WHAT TO PRODUCE => The passage on cyber security defines the practice by listing what it defends from malicious attacks. Name every one of those things.

PROVIDED PASSAGE =>
Your password is too weak, we’ve all seen this, right? We often jokingly respond well, so is my memory, haven’t we? Sounds like a funny yet common incident, but that’s not how security should be treated, for all we know data theft can prove to be utterly dangerous. The fear we experience when we leave our phones unlocked or systems logged in is due to a lack of cyber security.
Cyber Security is one of the important topics that are concerned when we discuss IT as a whole. Even in daily life cyber security is of paramount importance. Cyber security is as good as essential to any system. Well, you definitely know what cyber security is but let’s see it once again.
Cyber security is referred to as the practice of defending computers, servers, electronic systems, mobile phones, data, and networks from any malicious attacks. With the advent of the new age, data is becoming the currency and so is its safety. Hence Cyber security is growing at an alarming pace. With the hype around cyber security, there are numerous myths and notions as well.
In this blog we shall address the same and discuss the most common myths regarding cyber security, also we will try to debunk those myths.

INFORMATION PROVIDED =>
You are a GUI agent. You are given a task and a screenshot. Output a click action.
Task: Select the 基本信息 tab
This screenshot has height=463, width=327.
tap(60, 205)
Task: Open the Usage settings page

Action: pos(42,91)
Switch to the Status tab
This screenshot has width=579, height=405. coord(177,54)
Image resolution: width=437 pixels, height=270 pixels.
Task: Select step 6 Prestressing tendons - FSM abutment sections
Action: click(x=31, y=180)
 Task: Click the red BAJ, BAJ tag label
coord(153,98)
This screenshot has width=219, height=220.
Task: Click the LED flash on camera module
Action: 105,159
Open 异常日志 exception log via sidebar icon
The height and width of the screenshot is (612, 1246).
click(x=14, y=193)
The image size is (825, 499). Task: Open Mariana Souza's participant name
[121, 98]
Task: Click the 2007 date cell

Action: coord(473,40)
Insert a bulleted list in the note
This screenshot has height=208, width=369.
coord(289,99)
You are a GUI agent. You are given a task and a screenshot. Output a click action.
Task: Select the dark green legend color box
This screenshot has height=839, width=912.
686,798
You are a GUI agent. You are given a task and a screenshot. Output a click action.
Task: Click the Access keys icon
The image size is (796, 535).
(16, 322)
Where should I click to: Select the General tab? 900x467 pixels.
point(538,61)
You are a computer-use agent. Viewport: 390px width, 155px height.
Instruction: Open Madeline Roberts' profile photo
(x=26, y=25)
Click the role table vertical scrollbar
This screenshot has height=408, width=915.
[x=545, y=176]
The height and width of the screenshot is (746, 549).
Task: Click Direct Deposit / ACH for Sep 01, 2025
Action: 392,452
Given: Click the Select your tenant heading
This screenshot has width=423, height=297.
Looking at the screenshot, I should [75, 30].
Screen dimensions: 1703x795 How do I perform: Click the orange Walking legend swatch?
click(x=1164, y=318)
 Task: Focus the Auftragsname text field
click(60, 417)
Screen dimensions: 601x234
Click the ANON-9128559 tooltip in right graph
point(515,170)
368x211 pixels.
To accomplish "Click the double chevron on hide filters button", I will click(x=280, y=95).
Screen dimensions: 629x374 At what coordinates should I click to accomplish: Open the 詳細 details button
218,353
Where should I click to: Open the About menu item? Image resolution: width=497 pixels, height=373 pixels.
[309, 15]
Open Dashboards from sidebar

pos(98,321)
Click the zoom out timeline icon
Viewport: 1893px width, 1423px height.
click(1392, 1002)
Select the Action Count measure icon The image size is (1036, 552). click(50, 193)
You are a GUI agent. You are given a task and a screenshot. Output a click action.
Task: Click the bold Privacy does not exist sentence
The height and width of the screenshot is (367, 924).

WORKED ANSWER => Computers, servers, electronic systems, mobile phones, data, and networks.